Take some raw materials. Put a lot of energy into forming them into a part of a certain size. Then remove some of to end up with the part you need.

That seems like the very definition of waste. Yet it is how most things get made today.

To be fair, it’s how we’ve done things for centuries, and millenniums. How do you make an spear tip? Take a stone and remove some of it until you’re left with a spear tip. Until you can form your own stones, there is just no other way.

Additive manufacturing is the process of making the final part you want, usually out of loose base material. Additive manufacturing has had a very slow and painful path to maturity. The question is, are we reaching the end of that path and additive manufacturing is what it’s going to be? Or are we 3-5 technological breakthroughs from realizing additive manufacturing’s true potential?

GE has made the kind of decision that becomes the forcing function for such breakthroughs. They have decided that they aren’t just going to use 3-D printing to make prototype parts, they are going to use it for volume finished parts. This decision led MIT’s Technology Review to name additive manufacturing one of its 10 Breakthrough Technologies for 2013. One of the benefits for GE is lighter parts that leads to more fuel efficient planes. When people push the limits of the technology, especially in ways that require you to keep up and to spend money, some of the breakthroughs tend to be driven.

Breakthroughs are happening in many levels. Nanscribe recently developed a tabletop 3-D microprinter that is capable of creating complicated structures 100 times faster than the current technology.

But the limits of such thinking is not just for powered metals to be ultrasonically welded together. So much of our lives is built around an inefficient combination of destruction and building. Want a table? First, grow a tree. Cut it down. Shape the wood. Bolt, screw, and glue it together. Viola! Now you have a table. Some leading edge research into cellular engineering has demonstrated that it is possible to program cells. They’re actually already programmed, but in this case, programmed to grow a tree. But if we could reprogram them, instead of growing a tree to make a table, couldn’t we just grow a table. Imagine all the waste removed if this were possible. And it is feasible, just not yet possible.
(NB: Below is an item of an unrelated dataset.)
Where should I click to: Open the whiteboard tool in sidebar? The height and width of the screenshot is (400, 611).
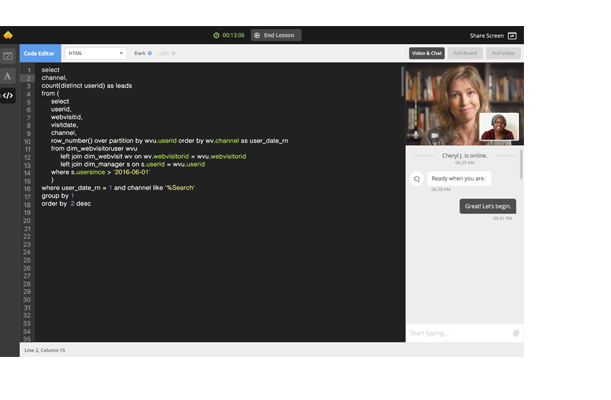point(8,56)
Let’s hope that as additive manufacturing advances, people come up with better uses that the whistles and dolls the gang from Big Bang Theory made (with bonus jokes mocking both additive manufacturing and manufacturing jobs moving to China):

Comments

  • We are still a couple of breakthroughs away from competitive additive manufacturing, but eventually it will happen. Printing time and maximum workpiece size are not good enough yet, and neither is durability (on many of the techniques at least). When those are solved, the revolution will begin, but it will still not be overnight, because there is a whole lot of capital invested in machinery around the world.

    The first parts that are produced with these new technologies are small parts with difficult shapes, one-off parts, and prototypes. Perhaps the biggest thing about additive manufacturing is the ability to create shapes that cannot be accomplished even with a multi-axis machinery, which is exactly what GE is going for to reduce aircraft weight.

    I have already seen both prototypes and one-off parts used in commercial solutions, but GE is the first company I know of to go for real volumes.

    One trend to note regarding this is combining additive and subtractive manufacturing in the same machine. Matsuura, for example, offers a metal laser sintering hybrid milling machine called Lumex. I am not yet sure whether this is a transition period or the way of things to come. Either way, it is an exciting time for manufacturing!